El último argumento de la acusación son dos notas publicadas por La Semana en las que se cuestionaban la política del presidente norteamericano Carter y su asesor Zbigniew Brzezinski por su acercamiento a países comunistas y sus críticas a las dictaduras latinoamericanas. No comparto lo que dicen esas dos notas, como tampoco comparto las columnas de Braga Menéndez que defienden aspectos de Kirchner para mí criticables, y, sin embargo, se publican igual en la revista Noticias. Y ejemplos de estos podría dar cientos. Respecto del presidente Carter y su política contra las dictaduras, puedo agregar que en 1980 fui becado por la secretaria de Cultura (Unsica) de la Cancillería del gobierno de Carter para el programa de periodistas extranjeros en Washington. Mentiras verdaderas. En síntesis, todo lo que dice la acusación sobre lo que dije o dijo La Semana es cierto pero a la vez, por excesivamente parcial, por elegir intencionadamente entre el 0,001% de todo lo publicado durante ocho años, es también falso. Recuerdo una extraordinaria campaña publicitaria del diario Folha de Sao Paulo, que luego reprodujo la revista Noticias en su lanzamiento, que decía así: “Tomó una nación destruida, recuperó su economía y devolvió el orgullo a su pueblo. En sus primeros cuatro años de gobierno los desempleados se redujeron de seis millones a novecientos mil, dobló el producto bruto interno per cápita y eliminó la inflación... Adolf Hitler”. Y el locutor concluía: “Decir sólo una parte de la verdad también es mentir”.

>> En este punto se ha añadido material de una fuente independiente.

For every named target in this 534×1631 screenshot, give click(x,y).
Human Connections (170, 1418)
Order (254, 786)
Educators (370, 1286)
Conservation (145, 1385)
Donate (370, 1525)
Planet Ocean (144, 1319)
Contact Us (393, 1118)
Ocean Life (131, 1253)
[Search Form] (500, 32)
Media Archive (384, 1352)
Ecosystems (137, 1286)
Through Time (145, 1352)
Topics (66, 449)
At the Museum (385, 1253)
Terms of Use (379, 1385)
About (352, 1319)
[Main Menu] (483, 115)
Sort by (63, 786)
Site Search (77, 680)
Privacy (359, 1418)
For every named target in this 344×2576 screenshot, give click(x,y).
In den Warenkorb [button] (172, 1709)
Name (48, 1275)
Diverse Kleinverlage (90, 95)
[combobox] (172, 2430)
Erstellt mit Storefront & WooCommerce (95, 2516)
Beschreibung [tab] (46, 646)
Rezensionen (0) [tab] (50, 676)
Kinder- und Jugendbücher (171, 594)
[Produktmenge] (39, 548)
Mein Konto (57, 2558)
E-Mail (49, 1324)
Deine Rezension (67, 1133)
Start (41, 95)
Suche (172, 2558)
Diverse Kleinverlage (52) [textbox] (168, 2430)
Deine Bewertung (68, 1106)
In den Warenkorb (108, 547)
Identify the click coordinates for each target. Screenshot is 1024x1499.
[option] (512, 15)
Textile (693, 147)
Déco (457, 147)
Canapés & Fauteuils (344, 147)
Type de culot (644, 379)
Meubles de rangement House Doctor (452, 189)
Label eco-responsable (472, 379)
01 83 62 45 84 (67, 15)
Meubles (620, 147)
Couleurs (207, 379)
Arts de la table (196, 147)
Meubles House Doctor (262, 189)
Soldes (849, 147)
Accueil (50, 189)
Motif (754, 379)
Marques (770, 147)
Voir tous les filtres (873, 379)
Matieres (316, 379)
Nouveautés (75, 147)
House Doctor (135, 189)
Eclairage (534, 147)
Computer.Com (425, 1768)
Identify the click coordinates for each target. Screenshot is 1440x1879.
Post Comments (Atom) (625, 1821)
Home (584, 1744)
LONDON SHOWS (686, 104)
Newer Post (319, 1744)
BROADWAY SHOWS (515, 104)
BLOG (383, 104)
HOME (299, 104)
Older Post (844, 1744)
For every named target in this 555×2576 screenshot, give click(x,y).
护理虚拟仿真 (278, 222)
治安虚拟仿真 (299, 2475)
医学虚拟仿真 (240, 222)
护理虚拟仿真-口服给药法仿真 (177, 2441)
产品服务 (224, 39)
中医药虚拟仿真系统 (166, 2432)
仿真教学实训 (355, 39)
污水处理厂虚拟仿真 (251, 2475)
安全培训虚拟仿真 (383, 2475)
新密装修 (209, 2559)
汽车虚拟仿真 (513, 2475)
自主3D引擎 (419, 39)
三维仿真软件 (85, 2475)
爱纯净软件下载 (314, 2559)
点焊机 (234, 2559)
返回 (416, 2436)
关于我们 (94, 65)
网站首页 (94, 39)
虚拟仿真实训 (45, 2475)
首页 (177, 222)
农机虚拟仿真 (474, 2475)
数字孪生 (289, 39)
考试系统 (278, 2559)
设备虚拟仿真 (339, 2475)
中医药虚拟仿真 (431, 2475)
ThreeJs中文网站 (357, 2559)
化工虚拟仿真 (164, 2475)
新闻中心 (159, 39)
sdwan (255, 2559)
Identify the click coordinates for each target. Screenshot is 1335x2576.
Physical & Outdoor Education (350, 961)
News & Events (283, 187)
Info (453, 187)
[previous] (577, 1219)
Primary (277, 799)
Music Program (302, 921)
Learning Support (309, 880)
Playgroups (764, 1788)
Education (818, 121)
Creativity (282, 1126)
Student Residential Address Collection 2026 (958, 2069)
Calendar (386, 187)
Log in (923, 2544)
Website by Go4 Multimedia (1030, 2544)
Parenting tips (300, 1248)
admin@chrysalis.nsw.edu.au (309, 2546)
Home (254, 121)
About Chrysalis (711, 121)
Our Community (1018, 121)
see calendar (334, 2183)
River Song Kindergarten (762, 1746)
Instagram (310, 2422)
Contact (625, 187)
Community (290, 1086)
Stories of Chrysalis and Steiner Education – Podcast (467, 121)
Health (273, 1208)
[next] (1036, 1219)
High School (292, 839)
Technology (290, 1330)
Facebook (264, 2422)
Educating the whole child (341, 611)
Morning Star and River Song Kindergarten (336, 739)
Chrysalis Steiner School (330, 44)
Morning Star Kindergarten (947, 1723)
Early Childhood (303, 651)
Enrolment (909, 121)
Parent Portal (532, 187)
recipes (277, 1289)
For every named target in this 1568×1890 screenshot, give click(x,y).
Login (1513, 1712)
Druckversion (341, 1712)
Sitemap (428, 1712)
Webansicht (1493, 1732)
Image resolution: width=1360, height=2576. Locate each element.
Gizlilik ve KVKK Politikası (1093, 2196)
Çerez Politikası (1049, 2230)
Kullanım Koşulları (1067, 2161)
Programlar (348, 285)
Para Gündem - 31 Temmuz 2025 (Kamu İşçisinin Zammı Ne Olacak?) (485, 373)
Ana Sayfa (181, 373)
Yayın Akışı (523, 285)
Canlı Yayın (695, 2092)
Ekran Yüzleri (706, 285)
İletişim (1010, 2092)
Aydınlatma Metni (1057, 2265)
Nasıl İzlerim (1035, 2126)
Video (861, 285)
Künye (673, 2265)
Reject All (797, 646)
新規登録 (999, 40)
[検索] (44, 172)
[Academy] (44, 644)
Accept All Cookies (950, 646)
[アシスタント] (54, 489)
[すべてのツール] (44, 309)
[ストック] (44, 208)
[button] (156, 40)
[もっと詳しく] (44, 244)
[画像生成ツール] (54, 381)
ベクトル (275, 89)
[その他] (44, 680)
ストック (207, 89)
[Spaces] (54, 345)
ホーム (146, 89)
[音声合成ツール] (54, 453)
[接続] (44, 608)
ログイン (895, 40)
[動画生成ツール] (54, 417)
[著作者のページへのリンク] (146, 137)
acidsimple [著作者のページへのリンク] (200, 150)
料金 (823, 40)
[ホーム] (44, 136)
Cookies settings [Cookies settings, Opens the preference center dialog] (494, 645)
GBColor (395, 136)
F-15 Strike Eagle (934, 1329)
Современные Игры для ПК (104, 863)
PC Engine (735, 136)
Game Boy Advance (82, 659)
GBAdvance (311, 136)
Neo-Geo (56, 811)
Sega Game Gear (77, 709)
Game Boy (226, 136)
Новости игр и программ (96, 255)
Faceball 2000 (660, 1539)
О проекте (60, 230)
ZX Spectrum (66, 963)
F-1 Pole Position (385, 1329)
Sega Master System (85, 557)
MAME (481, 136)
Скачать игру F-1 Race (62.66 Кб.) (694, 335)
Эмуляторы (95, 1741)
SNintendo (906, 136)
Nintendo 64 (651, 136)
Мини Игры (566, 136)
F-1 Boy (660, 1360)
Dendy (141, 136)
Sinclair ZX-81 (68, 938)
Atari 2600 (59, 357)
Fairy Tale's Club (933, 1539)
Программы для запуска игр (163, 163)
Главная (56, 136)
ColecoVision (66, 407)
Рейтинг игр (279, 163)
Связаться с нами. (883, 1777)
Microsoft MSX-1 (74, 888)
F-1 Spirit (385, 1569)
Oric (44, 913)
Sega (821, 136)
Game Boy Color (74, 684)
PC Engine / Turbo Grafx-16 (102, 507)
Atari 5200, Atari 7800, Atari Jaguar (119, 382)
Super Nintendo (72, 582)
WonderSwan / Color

Sé que esta acusación puede ser sólo el comienzo de una campaña que, en la medida en que se acerquen las elecciones, podrá incluir no ya omisiones ni ediciones parciales de la realidad, sino lisas y llanas mentiras. Se suma al ahogo económico que les imponen con la publicidad oficial a Noticias y al diario PERFIL, y a este último también con parte de la publicidad privada. Pero, como una vez dijo Jacobo Timerman ante una situación similar: “Mientras esté usted, lector, mientras usted nos siga apoyando con su elección edición tras edición, podremos resistirlo”.